Brasserie du Luberon
La bière du Lubéron, c’est le bébé de Jean-Barthélémy Chancel, ancien viticulteur reconverti dans le houblon. Depuis septembre 2012, il dirige une brasserie où cinq différents styles de bières sortent chaque jour des cuves. Une brune, une blonde, une ambrée, une blanche et une « spéciale » variant au gré des saisons. « Nous faisons de la recherche et de l’expérimentation. Nous ne travaillons qu’avec des produits locaux de qualité et notre distribution se veut traditionnelle puisque nous sommes commercialisés surtout par des cavistes et des restaurateurs ».
La BAL, je la bois avec quoi ? « Nos produits sont très gustatifs en bouche. Je pense qu’il vaut mieux les savourer seules afin de vraiment en profiter » dit Jean-Barthélémy.

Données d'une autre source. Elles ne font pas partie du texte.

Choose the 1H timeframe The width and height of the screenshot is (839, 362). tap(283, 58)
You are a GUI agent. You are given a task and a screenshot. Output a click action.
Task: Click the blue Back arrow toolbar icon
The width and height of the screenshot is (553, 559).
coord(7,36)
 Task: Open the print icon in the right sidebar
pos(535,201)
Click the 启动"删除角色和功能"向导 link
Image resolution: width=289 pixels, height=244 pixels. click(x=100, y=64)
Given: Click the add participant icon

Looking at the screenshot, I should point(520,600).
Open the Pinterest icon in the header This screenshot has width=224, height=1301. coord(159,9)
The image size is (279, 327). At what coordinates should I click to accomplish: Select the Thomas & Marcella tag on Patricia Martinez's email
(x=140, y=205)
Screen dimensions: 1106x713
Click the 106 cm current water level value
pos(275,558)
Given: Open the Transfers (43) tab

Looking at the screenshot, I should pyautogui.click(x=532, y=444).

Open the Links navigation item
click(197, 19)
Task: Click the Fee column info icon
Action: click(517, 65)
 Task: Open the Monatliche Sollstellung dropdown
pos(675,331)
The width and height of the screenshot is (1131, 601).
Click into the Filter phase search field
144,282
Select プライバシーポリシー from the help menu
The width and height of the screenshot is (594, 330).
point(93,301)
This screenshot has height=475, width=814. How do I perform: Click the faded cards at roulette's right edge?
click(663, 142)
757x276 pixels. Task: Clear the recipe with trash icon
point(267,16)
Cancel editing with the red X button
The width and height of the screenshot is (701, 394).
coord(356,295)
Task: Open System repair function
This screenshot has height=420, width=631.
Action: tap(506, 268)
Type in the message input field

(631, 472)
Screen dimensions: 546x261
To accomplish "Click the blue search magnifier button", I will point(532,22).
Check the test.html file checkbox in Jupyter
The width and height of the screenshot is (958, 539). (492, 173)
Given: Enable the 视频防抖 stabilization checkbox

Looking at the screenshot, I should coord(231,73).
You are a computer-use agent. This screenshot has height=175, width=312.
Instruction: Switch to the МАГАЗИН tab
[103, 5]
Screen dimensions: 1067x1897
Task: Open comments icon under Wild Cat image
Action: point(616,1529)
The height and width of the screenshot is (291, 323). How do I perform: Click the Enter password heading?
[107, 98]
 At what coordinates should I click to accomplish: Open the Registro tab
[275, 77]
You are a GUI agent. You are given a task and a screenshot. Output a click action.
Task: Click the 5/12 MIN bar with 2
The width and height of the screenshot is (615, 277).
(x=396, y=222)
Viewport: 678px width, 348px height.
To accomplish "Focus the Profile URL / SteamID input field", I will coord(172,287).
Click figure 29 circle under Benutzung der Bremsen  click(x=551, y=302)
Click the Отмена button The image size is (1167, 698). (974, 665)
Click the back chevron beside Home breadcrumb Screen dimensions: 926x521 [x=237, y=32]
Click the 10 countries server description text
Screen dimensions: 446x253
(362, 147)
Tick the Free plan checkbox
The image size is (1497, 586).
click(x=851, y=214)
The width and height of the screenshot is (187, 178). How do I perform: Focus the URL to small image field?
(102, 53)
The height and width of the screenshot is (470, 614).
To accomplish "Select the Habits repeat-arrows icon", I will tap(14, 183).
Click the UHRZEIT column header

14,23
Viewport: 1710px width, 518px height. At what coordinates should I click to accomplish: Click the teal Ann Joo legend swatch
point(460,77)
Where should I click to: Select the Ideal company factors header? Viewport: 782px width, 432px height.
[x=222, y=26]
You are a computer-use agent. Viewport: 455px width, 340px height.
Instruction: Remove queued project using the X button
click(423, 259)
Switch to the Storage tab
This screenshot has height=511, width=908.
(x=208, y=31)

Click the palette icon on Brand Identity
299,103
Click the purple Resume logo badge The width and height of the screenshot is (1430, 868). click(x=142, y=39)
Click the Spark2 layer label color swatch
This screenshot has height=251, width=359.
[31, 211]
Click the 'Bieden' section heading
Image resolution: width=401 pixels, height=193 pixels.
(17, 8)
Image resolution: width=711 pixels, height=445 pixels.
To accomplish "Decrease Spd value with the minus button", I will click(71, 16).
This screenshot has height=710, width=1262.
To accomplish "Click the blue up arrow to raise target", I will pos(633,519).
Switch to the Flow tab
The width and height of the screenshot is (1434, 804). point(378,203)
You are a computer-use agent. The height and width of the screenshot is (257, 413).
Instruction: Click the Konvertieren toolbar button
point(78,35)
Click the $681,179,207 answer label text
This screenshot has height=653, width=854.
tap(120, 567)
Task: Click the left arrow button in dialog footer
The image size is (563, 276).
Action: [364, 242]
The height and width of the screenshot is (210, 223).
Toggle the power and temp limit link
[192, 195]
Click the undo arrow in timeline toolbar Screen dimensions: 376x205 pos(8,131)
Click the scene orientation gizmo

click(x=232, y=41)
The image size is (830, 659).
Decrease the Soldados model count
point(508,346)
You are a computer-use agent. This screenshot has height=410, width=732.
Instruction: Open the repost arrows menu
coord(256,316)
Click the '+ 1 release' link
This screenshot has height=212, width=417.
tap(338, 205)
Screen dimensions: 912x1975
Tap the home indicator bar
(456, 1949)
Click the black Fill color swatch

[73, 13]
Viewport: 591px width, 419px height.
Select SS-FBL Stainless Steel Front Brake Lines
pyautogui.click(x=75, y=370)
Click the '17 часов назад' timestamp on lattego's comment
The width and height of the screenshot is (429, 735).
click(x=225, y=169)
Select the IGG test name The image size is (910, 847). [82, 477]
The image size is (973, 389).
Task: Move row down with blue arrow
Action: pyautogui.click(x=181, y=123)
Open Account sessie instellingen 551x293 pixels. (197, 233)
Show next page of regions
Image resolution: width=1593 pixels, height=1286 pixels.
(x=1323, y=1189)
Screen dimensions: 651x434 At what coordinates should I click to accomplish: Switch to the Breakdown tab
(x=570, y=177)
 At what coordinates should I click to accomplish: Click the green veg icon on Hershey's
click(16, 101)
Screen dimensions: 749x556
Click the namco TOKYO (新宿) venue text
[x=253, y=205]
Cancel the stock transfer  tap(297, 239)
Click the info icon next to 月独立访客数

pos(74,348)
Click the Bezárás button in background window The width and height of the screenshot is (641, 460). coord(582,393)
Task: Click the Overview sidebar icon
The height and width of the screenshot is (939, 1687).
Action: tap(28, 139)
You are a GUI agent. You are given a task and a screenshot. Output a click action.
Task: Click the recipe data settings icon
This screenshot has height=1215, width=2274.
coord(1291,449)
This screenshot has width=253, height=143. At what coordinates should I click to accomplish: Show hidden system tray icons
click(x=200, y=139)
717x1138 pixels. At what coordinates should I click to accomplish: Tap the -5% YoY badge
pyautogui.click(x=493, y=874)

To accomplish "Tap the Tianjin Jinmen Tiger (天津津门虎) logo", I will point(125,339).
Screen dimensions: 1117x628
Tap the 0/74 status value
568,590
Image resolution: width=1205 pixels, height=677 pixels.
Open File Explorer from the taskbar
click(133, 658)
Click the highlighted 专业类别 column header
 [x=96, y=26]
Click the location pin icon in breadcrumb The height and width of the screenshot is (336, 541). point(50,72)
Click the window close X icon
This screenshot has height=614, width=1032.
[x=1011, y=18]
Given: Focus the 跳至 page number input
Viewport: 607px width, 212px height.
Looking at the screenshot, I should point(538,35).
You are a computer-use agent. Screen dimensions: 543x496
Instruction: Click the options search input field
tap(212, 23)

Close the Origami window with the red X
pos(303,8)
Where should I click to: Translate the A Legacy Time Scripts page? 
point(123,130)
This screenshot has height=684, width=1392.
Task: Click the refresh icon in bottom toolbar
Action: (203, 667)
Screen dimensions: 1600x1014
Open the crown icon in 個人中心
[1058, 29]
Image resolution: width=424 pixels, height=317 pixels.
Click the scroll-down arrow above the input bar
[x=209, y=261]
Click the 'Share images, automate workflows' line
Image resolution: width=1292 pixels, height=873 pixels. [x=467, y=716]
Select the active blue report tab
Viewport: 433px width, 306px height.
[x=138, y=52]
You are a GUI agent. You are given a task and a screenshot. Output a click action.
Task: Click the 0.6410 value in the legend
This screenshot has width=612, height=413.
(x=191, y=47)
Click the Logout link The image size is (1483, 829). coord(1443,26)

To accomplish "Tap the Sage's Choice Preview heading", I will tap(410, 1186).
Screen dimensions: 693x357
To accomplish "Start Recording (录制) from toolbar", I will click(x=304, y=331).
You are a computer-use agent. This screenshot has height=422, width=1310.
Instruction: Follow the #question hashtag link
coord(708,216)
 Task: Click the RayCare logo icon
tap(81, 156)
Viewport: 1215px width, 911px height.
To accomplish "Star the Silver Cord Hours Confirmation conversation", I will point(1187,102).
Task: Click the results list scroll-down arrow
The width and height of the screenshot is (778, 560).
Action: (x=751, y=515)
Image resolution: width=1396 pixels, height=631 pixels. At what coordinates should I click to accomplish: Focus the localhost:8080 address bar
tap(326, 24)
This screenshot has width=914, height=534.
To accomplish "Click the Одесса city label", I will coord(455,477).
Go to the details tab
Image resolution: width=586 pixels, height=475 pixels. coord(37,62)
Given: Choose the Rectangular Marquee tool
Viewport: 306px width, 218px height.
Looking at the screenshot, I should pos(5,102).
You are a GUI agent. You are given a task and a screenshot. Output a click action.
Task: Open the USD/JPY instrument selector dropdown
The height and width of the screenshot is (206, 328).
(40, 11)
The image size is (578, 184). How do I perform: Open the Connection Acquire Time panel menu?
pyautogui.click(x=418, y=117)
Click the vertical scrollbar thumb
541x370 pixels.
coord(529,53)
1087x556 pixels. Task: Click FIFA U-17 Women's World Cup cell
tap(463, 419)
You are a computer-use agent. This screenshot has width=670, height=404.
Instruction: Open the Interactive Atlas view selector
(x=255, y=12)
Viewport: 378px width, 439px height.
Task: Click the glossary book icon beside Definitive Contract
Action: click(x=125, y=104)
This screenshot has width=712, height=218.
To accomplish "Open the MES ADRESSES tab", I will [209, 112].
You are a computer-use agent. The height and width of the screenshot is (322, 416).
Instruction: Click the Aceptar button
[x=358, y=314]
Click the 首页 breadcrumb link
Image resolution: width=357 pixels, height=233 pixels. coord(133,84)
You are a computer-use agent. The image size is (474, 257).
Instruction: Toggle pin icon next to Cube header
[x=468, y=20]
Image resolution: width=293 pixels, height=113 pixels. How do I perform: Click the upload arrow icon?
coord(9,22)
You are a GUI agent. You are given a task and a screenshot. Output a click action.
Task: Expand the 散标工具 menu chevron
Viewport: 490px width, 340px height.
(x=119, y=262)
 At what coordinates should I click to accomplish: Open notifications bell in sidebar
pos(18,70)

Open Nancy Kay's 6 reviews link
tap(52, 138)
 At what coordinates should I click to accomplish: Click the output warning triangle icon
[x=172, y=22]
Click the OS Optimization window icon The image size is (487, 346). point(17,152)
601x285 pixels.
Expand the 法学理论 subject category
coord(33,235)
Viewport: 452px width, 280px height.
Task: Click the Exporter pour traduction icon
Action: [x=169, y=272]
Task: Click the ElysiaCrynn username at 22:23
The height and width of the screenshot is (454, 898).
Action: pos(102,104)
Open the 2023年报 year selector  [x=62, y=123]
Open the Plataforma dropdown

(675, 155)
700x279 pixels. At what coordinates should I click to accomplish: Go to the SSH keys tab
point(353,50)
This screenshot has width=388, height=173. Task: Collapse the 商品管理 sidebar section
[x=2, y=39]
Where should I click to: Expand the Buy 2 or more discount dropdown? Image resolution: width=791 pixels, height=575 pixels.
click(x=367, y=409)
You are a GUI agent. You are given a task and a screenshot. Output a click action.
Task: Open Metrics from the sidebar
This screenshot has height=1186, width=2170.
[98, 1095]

C’est cher ? Comptez de 3 € à 3,50 € pour une bouteille.

Bières de la Rade
Les Toulonnais Charles Doërr et Simon Chevillot.

Bières de la Rade
C’est en novembre 2015 que deux Toulonnais, Charles Doërr et Simon Chevillot, ont lancé la Bière de la Rade. Mais ici, oubliez les noms de bières traditionnelles. Parmi leur gamme de 5 bières, leurs principaux produits sont la Murène (blonde légère), la Girelle (blonde), la Daurade (ambrée) et la Rascasse (brune) : « On propose des bières assez houblonnées, très intenses en goûts afin de nous différencier des bières industrielles. On est dans une démarche anglo-saxonne, c’est à dire des bières pas trop gazeuses et très houblonnées ».
Les Bières de la Rade, je les bois avec quoi ? « Avec le nom qu’elles portent toutes, du poisson grillé bien évidemment ! Cuit au barbecue l’été c’est l’idéal » affirme tout sourire Charles Doërr.
C’est cher ? Comptez 3 € la bouteille.